**WHAT YOU ARE ASKED TO DO**
List every line in this data where the string "using" occurs.

**DATASET CONTENT**

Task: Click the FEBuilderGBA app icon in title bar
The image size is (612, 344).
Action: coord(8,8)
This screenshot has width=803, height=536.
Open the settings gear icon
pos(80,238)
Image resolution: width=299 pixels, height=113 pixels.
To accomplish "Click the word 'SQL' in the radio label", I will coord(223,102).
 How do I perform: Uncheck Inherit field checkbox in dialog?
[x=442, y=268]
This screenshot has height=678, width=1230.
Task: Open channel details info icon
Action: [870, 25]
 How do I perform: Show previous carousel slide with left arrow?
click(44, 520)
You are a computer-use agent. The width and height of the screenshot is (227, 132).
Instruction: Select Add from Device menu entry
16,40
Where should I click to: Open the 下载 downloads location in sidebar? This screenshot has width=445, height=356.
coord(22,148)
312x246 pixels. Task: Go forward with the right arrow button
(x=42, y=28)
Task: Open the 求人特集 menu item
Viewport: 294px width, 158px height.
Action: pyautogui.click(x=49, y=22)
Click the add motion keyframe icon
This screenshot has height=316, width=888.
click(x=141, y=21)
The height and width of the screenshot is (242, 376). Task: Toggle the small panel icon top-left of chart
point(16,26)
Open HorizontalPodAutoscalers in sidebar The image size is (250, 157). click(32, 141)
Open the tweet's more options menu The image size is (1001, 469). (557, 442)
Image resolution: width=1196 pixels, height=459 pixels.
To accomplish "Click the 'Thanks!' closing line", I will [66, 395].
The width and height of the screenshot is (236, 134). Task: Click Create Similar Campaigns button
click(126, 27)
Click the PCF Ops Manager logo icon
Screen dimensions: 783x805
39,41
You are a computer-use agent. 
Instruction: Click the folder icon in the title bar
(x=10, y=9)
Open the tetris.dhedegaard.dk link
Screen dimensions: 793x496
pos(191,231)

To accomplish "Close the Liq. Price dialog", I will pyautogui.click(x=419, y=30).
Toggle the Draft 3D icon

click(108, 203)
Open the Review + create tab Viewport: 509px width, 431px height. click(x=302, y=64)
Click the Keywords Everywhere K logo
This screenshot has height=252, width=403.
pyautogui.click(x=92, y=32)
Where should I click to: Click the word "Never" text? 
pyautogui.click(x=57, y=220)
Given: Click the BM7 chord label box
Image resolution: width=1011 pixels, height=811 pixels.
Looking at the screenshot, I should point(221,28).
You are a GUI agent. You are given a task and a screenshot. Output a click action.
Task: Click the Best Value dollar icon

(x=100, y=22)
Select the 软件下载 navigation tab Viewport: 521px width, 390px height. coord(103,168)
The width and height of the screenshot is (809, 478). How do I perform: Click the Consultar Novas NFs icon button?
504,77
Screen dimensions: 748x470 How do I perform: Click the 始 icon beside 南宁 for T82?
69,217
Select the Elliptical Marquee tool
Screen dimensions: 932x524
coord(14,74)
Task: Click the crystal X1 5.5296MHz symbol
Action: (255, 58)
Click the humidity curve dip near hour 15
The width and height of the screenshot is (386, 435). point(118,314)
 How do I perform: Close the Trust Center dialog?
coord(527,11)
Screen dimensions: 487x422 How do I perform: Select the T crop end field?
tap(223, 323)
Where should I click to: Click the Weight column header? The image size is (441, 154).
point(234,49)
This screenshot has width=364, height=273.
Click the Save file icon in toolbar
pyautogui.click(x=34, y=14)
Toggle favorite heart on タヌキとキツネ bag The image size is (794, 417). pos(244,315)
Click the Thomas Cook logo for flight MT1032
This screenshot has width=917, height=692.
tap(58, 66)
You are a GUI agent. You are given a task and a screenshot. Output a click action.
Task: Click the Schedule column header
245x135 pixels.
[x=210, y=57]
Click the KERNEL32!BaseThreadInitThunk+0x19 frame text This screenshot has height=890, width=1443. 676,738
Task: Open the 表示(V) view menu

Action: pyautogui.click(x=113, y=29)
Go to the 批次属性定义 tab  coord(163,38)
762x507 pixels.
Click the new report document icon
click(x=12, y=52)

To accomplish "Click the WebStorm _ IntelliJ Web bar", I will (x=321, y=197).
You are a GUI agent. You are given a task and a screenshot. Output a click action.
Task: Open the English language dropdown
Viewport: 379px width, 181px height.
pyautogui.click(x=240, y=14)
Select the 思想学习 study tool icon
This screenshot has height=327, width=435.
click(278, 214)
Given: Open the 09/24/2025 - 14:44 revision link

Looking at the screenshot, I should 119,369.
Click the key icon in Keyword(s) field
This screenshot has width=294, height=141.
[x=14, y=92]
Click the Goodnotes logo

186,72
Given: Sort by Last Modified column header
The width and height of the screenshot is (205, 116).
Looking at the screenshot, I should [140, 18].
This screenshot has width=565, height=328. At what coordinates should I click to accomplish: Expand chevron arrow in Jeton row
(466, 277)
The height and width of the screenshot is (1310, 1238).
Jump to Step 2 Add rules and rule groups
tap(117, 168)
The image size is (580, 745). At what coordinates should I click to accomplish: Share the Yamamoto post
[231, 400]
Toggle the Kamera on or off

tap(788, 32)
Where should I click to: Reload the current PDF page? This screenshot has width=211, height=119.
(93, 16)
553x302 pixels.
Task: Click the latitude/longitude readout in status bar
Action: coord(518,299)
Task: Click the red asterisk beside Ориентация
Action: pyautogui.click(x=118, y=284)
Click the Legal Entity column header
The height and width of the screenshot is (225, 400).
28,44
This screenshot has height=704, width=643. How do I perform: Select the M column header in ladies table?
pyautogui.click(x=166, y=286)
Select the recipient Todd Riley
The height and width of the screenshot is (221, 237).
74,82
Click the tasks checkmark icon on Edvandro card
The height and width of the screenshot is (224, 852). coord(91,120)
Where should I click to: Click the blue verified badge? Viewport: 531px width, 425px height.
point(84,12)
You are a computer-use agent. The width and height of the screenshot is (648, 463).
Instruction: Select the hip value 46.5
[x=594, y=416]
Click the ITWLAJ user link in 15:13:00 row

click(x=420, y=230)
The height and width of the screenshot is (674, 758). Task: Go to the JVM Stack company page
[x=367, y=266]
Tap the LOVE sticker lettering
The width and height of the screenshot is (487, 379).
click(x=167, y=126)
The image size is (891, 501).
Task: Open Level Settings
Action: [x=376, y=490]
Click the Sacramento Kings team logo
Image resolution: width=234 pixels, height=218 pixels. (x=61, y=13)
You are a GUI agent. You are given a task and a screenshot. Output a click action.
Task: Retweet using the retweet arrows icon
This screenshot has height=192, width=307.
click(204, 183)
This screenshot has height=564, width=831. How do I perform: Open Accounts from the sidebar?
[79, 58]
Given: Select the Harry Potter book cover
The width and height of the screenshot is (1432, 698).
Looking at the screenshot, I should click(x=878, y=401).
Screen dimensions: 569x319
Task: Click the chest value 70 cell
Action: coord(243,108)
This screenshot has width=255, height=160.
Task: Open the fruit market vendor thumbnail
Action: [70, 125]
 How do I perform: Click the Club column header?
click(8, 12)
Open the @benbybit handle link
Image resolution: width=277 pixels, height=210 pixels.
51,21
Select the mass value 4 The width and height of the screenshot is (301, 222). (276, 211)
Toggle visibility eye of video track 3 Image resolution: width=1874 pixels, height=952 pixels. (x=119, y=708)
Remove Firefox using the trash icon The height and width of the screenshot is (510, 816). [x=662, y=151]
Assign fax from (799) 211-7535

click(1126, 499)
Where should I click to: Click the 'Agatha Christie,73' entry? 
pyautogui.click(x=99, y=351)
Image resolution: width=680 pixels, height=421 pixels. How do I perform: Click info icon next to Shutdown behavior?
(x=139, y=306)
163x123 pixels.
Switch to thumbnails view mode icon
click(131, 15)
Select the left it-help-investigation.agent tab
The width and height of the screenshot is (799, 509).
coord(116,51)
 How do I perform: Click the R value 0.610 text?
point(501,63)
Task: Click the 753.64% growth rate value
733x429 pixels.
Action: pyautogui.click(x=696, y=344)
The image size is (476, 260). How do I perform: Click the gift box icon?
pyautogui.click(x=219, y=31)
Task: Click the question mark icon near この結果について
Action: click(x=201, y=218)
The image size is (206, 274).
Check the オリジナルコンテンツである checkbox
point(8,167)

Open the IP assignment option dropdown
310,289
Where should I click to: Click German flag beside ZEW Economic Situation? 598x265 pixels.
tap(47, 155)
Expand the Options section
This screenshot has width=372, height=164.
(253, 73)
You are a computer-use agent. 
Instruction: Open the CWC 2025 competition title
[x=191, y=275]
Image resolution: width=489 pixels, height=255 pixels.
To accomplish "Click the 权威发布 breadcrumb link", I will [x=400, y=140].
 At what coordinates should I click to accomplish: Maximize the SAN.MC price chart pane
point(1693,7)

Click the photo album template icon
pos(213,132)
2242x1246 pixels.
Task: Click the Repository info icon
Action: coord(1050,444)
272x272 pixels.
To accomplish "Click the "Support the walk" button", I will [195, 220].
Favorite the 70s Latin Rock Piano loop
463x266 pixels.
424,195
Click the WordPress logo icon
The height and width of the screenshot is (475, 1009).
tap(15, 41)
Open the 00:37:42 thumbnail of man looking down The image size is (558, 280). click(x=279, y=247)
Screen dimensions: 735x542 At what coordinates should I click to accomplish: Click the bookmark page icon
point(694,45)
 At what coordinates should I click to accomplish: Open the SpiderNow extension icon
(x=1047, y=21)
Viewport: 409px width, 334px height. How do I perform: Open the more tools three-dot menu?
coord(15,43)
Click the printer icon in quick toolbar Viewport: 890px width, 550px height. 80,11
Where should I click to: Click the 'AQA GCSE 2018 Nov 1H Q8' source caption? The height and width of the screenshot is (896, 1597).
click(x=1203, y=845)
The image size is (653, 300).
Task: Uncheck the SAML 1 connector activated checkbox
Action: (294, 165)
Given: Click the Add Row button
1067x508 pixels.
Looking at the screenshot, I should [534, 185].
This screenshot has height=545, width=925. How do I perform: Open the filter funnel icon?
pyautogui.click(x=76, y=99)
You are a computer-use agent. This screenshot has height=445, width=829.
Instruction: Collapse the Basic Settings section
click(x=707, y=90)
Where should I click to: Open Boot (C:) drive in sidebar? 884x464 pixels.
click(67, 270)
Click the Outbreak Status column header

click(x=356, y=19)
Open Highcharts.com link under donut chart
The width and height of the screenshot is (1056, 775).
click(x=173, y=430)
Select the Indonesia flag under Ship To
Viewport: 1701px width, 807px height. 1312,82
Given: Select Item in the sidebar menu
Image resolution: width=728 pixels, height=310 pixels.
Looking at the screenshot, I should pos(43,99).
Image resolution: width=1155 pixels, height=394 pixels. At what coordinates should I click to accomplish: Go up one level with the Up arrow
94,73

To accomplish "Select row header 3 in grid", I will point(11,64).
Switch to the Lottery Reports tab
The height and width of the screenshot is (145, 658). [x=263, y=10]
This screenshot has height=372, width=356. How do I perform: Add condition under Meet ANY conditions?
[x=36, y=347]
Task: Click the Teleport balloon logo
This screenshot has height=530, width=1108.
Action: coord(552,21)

**TASK SOLUTION**
Task: Retweet using the retweet arrows icon
Remove Firefox using the trash icon The height and width of the screenshot is (510, 816). [x=662, y=151]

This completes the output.